2025 yılı iş dünyasında likidite yönetimi ve belirsizlikler ön planda. Yüksek faiz oranları ve düşük talep, şirketlerin nakit akışını zorlaştırıyor. Uzmanlar, likiditeyi yönetmenin önemine dikkat çekiyor. İşletmelerin, 2025 yılında da likidite durumlarını dikkatli yönetmeleri gerektiği vurgulanıyor.
Yüksek faiz ortamı, Avrupa’daki düşük talep ve yurtiçindeki talebin yavaşlaması, işletmelerin 2025 yılı için zorlu bir süreç geçireceğini gösteriyor. Ekonomi yönetiminin aldığı önlemler, enflasyonun düşürülmesine yönelik olsa da, bu durum işletmelerin kârlılıklarını olumsuz etkileyebilir. İş Bankası Genel Müdürü Hakan Aran, likidite sıkışıklığının şirketler için büyük bir sorun olacağını belirtiyor.
Aran, özellikle sanayi sektöründe küçük ölçekli işletmelerin nakit akışını yönetmede zorluk yaşayabileceğini ifade ediyor. Şirket iflasları ve konkordatoların artabileceği uyarısında bulunarak, ticari hayatta bazı zamanların işin dönmesi için kritik olduğunu vurguluyor. Bu durum, işletmelerin ayakta kalması için gerekli önlemleri almalarını zorunlu kılıyor.
Servo Capital’in Yönetim Kurulu Başkanı Kaan Kiziroğlu, 2025 yılı için şirketlere likidite yönetimi konusunda yol haritası sunuyor. Kiziroğlu, “2025 senesi kârlı mal satma ve kâr etme dönemi değil” diyerek, likiditeyi yönetmenin önemine dikkat çekiyor. Şirketlerin, kâr marjından feragat ederek kısa vadeli veya nakit satış yapmaları gerektiğini belirtiyor.
Etkin stok yönetimi ile taşıdıkları stoku azaltmaları gerektiğini vurgulayan Kiziroğlu, şirketlerin uzun vadeli mal satıyorlarsa fintech’lerle ticari alacaklarını vadesinden önce kırdırarak likiditelerini sağlamlaştırabileceklerini ifade ediyor. Bu stratejiler, şirketlerin likidite sıkışıklığına karşı dayanıklılık kazanmalarını sağlayabilir.

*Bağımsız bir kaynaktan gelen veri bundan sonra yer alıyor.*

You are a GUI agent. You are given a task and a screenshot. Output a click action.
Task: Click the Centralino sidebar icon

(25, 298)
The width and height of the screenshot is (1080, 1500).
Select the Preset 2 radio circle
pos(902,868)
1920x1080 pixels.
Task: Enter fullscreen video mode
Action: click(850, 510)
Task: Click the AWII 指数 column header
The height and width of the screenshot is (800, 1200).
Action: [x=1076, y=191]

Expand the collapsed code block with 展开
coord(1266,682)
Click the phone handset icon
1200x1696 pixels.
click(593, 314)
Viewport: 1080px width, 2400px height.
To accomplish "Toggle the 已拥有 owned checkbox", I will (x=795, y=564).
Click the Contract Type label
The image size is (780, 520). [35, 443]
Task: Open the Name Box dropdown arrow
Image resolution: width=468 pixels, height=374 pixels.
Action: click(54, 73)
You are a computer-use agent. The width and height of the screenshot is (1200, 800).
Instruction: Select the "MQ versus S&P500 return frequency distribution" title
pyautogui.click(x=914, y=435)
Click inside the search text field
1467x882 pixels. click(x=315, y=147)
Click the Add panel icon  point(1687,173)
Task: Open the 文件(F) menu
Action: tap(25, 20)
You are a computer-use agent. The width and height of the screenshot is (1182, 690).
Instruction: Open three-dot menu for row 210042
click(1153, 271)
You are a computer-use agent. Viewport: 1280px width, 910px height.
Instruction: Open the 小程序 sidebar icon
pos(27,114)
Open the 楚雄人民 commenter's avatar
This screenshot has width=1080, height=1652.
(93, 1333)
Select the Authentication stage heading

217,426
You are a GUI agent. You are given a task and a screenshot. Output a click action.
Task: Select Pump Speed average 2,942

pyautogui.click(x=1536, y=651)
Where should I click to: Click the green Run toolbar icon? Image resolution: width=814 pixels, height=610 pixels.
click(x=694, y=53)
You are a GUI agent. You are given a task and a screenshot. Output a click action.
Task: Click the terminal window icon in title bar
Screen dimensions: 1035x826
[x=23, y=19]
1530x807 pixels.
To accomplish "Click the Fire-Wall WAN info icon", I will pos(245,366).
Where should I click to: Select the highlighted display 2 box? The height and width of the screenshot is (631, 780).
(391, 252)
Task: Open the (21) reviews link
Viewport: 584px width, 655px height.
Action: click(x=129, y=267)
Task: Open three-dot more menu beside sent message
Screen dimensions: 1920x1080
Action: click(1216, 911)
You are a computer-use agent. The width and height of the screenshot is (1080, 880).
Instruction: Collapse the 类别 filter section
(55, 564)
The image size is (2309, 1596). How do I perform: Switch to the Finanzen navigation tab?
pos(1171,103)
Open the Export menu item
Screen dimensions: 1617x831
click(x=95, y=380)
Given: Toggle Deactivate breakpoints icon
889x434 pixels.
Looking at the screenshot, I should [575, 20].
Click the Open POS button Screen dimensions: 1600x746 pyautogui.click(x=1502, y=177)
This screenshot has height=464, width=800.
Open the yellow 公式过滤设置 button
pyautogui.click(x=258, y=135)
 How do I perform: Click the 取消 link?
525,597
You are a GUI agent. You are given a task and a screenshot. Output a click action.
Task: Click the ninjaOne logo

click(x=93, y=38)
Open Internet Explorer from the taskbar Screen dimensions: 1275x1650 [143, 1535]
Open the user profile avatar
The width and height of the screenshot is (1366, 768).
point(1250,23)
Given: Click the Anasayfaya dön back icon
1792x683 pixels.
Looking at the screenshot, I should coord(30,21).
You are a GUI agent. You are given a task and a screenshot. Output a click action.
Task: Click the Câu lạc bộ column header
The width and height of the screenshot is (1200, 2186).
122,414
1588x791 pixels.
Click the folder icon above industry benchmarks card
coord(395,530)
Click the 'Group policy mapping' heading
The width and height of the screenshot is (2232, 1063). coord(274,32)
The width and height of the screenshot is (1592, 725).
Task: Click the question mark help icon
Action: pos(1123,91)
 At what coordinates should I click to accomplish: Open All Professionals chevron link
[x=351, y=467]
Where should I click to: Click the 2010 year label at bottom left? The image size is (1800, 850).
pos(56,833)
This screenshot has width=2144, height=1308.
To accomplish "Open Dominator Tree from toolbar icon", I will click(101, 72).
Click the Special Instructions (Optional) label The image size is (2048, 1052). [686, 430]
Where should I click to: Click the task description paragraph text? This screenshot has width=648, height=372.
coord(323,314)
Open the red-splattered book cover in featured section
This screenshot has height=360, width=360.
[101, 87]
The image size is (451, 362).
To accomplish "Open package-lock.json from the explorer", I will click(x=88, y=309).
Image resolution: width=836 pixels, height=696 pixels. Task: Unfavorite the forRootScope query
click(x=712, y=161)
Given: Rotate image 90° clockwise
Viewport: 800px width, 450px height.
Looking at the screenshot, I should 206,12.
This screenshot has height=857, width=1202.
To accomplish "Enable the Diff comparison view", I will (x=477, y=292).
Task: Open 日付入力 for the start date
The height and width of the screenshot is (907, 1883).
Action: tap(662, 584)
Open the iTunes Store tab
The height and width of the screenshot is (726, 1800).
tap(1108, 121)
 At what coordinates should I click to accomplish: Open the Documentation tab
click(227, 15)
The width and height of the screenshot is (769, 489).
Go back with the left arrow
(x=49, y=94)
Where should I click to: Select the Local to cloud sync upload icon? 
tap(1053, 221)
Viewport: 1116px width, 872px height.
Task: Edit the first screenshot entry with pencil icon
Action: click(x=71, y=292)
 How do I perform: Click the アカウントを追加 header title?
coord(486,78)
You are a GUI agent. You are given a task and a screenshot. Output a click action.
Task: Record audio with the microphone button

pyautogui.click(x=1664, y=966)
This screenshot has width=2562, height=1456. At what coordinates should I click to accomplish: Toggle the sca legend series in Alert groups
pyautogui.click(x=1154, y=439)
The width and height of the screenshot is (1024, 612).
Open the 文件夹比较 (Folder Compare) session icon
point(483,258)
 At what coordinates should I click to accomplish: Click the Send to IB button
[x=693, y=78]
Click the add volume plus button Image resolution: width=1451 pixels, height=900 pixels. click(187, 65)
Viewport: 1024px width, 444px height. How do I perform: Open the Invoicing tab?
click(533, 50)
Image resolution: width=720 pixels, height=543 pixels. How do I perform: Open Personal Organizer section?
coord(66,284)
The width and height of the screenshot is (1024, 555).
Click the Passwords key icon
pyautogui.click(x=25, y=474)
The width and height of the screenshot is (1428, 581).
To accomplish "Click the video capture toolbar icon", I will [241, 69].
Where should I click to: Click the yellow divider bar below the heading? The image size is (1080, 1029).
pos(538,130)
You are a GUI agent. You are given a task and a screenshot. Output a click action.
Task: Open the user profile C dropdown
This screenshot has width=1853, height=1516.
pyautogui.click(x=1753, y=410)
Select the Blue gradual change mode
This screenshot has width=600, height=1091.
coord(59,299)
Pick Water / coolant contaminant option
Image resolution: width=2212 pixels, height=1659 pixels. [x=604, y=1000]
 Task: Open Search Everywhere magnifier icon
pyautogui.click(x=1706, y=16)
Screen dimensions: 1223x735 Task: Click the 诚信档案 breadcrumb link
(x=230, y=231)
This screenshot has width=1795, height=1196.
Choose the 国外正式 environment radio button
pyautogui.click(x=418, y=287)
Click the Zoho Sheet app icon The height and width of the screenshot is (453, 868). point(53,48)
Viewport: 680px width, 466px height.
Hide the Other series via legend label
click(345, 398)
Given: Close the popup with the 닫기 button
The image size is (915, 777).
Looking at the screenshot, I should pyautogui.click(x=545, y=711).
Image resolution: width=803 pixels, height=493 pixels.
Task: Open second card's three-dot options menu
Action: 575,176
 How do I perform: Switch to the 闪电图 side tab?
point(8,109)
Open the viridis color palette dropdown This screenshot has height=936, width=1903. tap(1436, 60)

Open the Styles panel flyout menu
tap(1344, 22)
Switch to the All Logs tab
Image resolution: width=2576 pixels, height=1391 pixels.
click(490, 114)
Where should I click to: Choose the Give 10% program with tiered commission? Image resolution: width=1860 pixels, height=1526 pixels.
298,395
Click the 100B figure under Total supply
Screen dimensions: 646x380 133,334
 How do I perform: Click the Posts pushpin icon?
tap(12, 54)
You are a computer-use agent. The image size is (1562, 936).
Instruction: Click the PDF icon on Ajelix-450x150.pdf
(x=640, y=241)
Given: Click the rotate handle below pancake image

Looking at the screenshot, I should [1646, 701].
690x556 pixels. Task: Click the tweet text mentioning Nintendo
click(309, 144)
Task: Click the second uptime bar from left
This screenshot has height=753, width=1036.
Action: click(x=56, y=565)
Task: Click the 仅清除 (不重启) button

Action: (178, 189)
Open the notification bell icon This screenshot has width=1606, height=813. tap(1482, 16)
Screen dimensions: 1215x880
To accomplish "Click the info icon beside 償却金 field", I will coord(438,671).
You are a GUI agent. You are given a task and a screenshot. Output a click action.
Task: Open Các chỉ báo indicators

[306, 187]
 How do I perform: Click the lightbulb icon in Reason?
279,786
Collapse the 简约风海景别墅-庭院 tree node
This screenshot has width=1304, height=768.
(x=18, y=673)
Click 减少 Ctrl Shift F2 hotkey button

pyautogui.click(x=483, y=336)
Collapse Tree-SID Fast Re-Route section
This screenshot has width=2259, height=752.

Şirketlerin, mevcut pazarlar dışındaki yeni pazarlara girmeye devam etmeleri gerektiği belirtiliyor. Halka arz veya hisse satışı, şirketlerin sermayesini güçlendirmek için bir opsiyon olarak değerlendiriliyor. Yüksek faiz oranları yerine hisse satarak faizsiz nakit elde etmek, şirketlerin likiditesini artırabilir.
Büyük ve ihracatı olan şirketler, yüksek TL faizli borçlarını yurtdışı piyasalarda yapacakları Eurobond ihraçlarıyla yeniden finanse edebilirler. Ayrıca, yurtiçi özel sektör tahvil ihracı ile işletme sermayesi ihtiyaçlarını karşılayabilirler. Bu tür finansman yöntemleri, şirketlerin 2025 yılında karşılaşacakları zorlukları aşmalarına yardımcı olabilir.
Şirketler, yüksek banka kredi borçları ile karşı karşıya kaldıklarında, kredi veren bankalarıyla anlaşarak faiz ve anapara geri ödemelerini erteleyebilirler. Bu süreçte, deneyimli danışmanlarla çalışılması önerilmektedir. Eğer şirket faaliyetlerine devam etmekte zorlanıyorsa, konkordato başvurusu en uygulanabilir yöntem olarak öne çıkmaktadır.
Sonuç olarak, 2025 yılı iş dünyasında likidite yönetimi ve belirsizlikler ön planda olacak. Şirketlerin, bu zorlu süreçte ayakta kalabilmeleri için etkili stratejiler geliştirmeleri ve finansal durumlarını dikkatli bir şekilde yönetmeleri gerekmektedir. Aksi takdirde, birçok işletme bu zorlu dönemden olumsuz etkilenebilir.